You describe all of the misdeeds and absences of your ex-husband and ex-mother-in-law, and it is clearly very emotionally triggering that this policy existed. It seems to spark all of these bad memories and resentments. I have no doubt the bad behavior or that your daughter’s father did not appear in her life.

“Whether or not you instigate bad behavior, the choice is yours: let them die or be hostage to their every move.”

However, if you’re obsessed with this policy and worrying about how to undo it, you might as well be married to both of them. Whether or not you instigate bad behavior, the choice is yours: let them die or be hostage for every move they make.

If you choose the latter, ask yourself what it is for you to choose this path – because it is a choice.
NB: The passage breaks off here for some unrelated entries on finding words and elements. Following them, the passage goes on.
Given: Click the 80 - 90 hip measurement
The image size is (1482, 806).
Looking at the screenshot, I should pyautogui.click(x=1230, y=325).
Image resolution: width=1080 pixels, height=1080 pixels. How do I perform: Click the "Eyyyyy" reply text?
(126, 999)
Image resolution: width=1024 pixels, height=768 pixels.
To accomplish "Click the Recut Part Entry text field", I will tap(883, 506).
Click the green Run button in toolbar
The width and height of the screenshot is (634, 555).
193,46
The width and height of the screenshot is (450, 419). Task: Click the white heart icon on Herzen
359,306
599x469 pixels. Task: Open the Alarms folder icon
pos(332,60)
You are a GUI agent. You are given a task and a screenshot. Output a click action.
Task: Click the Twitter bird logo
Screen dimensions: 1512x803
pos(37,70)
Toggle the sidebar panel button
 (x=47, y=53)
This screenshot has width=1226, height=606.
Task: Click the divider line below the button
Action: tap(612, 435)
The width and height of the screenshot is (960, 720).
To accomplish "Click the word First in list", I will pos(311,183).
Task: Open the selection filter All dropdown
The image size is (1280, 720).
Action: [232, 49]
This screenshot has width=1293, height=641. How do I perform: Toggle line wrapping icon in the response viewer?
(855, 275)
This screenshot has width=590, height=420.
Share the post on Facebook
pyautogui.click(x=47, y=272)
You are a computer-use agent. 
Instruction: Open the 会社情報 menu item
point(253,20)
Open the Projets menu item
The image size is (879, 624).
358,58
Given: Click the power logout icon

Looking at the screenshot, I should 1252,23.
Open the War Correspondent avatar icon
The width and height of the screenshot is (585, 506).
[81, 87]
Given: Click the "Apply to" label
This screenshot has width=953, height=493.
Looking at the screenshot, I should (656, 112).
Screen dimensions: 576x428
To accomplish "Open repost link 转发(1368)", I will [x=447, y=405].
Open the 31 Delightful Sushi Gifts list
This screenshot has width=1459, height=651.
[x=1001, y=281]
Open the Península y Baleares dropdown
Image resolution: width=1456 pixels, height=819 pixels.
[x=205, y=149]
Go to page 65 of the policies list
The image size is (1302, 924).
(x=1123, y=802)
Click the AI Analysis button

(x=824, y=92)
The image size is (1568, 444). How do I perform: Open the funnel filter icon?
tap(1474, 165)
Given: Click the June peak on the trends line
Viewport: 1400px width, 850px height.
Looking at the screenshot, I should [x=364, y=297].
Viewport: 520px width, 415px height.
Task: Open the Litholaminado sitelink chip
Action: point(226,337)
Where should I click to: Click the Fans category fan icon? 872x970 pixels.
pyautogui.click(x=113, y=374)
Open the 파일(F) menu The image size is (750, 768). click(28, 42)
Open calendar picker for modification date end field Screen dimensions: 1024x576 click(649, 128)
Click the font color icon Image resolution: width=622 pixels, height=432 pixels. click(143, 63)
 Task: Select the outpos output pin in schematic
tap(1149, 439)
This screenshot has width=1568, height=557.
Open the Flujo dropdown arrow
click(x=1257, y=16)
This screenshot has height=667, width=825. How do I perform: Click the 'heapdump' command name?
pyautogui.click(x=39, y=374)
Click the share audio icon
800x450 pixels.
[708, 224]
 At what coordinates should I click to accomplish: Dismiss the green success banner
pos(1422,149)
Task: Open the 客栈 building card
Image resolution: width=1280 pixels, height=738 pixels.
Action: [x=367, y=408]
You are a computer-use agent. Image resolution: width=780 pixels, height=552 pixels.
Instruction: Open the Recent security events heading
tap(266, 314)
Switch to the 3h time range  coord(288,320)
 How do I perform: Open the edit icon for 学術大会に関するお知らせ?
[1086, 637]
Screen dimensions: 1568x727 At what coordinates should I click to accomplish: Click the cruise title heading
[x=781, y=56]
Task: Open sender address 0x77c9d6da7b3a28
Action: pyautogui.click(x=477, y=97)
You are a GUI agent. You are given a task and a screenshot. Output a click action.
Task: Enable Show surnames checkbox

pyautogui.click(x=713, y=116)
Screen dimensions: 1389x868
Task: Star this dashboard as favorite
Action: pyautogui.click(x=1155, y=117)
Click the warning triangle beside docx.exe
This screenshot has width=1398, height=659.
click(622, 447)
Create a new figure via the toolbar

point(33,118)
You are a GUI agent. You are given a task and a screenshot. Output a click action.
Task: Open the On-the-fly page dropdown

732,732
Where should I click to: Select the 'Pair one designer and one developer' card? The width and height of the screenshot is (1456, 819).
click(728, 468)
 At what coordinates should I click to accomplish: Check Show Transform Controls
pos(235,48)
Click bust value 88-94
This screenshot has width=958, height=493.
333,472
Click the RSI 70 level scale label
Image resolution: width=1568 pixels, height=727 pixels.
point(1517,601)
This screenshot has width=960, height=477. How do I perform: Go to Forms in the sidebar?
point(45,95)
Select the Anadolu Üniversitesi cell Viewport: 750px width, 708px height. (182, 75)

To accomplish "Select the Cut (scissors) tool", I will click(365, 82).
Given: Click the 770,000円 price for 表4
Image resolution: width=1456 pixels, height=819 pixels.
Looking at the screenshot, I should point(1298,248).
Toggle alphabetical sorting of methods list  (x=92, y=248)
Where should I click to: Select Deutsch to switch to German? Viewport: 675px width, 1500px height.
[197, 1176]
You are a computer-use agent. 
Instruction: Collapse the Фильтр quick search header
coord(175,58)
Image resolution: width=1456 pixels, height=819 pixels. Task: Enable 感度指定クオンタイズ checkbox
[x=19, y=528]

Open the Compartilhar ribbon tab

Perhaps this anger is a familiar place to you, and resentment enables you to feel righteous and unjust, and is a reminder that you did your best to be a good person.

Whatever the reason, these short-term waves of pain and anger – no matter how legitimate – are not for your long-term happiness. The whole point of divorce and starting a new life is leaving those little worries behind. It will only create a toxic family atmosphere.

There can be benefits in taking out life insurance for a young and healthy grandchild. “Plans for grandchildren seldom require review, tariffs will never rise, and insurance coverage never expires,” said Choice Mutual insurance agency.

There are two main types of life insurance: The first is term life insurance, which exists for a certain period of time and has no cash value. The second is whole life – also known as universal life, variable universal life, and indexed universal life – which, as the name suggests, lasts the entire life of the person.

Your ex-mother-in-law could either wait and, in the unlikely event your daughter dies before her, redeem the policy. Alternatively, she could use it as a de facto savings plan and borrow early from the policy or money. However, it is not healthy to speculate about what she might or might not do.

Whether her motivations are selfish or altruistic, your ex-mother-in-law has to pay a premium for every life insurance policy she owns. If she does not meet the premiums, the policies expire. That is your lifelong responsibility and your choice. Do yourself a favor and leave it to her.